As an example, here are ballistic test results of a standard 7/8-oz, 12-gauge load when crimp depths are varied
| CRIMP DEPTH | VELOCITY | CHAMBER PRESSURE |
|---|---|---|
| 0.030″ (too loose) | 1,308 fps | 9,300 psi |
| 0.050″ (normal reload crimp) | 1,329 fps | 10,500 psi |
| 0.070″ (too tight) | 1,351 fps | 11,900 psi |
| 0.090″ (very tight crimp) | 1,363 fps | 13,100 psi |
This data was created in the Hodgdon Ballistics Laboratory under controlled conditions, and only the top two loads show pressures that stay within the SAAMI industry standard of 11,500 psi.
It is easy to assume that all shot types can be reloaded similarly; after all, they look the same – being round balls of metal. However, in loading shotgun shells, this assumption cannot be further from the truth.
The two characteristics of shot that change reloading data are shot hardness and density.
Shot hardness has a direct effect on chamber pressure. Softer shot produces lower pressure; harder shot raises chamber pressure dramatically. The softest shot type is lead. The hardest shot types are steel and tungsten. Bismuth falls between lead and steel.

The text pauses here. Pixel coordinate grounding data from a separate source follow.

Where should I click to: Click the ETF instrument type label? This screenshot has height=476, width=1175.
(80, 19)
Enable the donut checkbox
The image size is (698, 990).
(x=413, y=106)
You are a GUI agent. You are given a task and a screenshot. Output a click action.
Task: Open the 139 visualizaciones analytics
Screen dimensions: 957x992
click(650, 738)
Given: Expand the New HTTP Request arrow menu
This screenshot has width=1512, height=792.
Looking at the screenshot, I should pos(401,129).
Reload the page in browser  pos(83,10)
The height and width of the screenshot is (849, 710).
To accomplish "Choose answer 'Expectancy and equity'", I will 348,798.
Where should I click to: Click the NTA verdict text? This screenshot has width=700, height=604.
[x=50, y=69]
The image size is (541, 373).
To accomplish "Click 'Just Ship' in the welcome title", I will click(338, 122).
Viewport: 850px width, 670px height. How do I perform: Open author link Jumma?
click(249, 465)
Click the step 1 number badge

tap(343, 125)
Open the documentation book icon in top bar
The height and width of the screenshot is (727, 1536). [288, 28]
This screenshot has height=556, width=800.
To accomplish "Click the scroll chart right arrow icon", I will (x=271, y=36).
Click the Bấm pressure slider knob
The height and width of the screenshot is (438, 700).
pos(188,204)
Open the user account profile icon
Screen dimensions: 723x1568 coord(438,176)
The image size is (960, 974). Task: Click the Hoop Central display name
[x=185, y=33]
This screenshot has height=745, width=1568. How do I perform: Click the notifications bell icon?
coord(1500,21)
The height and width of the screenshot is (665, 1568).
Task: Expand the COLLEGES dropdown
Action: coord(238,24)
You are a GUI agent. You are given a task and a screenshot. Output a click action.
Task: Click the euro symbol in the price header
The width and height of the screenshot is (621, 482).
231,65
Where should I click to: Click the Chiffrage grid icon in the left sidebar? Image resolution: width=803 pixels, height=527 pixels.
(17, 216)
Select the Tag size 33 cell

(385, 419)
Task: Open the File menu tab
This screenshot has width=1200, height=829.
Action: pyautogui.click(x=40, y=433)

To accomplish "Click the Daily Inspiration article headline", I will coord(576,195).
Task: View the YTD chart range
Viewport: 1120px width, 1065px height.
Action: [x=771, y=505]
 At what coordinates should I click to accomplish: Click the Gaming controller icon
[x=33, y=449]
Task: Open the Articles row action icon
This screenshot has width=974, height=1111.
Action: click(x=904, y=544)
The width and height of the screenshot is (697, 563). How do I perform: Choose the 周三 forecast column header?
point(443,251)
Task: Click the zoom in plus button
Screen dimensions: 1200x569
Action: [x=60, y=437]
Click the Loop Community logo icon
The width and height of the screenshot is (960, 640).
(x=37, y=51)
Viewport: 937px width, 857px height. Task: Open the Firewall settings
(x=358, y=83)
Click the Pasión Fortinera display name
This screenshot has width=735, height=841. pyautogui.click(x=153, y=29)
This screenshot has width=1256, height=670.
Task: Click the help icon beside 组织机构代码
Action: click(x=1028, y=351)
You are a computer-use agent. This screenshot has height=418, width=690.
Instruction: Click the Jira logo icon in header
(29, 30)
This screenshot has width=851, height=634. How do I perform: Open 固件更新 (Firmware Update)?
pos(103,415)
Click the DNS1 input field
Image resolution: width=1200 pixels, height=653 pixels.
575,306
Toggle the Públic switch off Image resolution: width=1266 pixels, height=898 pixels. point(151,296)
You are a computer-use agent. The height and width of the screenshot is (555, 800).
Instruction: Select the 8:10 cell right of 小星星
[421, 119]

This is the primary reason that lead shot reloading data can never be used with any other type of shot.
Shot density affects how much room in the shell case the shot charge will take up. To try to simplify shot density, think of it this way:
Just remember, in shotshell reloading the reload data must be specific to the type of shot being used. Hodgdon reloading data meets this requirement.
Primer seating depth – how far the primer is inserted into the shell case – is carefully controlled in factory ammunition. You also need to be aware of primer seating depth when reloading. Seating the primer too deep below flush can damage the internal components, leading to misfires and inconsistent ignition. Seating the primer too high (above flush) can cause the cylinder to not rotate in revolvers, and can cause problems when the bolt slams home in semi-autos. Seating above flush can also result in misfires.
Unless you are reloading on a progressive machine (each pull of the handle yields a loaded cartridge), the primer seating depth is controlled by feel as the primer is inserted. This is especially true if you are using a handheld priming tool. The primer seating depth is best checked with your finger tip. Sliding the index finger across the bottom of the primed shell case will quickly determine if the primer is above or below flush.
The ideal seating depth is just below flush. As you gain experience in loading, the feel to accomplish this will become familiar. It is best to use your finger to test every primed shell case. If the primer is above flush it can be run through the seating operation again to push it below flush.
The .223 caliber has evolved from the battlefield AR-15 platform to popular sporting use in varmint and predator hunting, match competition, and all-around plinking fun. Reloading for the .223 is easy and there are a number of great powder choices. Where is the best place to start?
The Hodgdon Reloading Data Center (RDC) lists 21 different powder types that can be used in the .223. All these powders are appropriate in the listed loads. However, if you are new to the .223 the choices can be overwhelming. Here is a quick guide to help you get started.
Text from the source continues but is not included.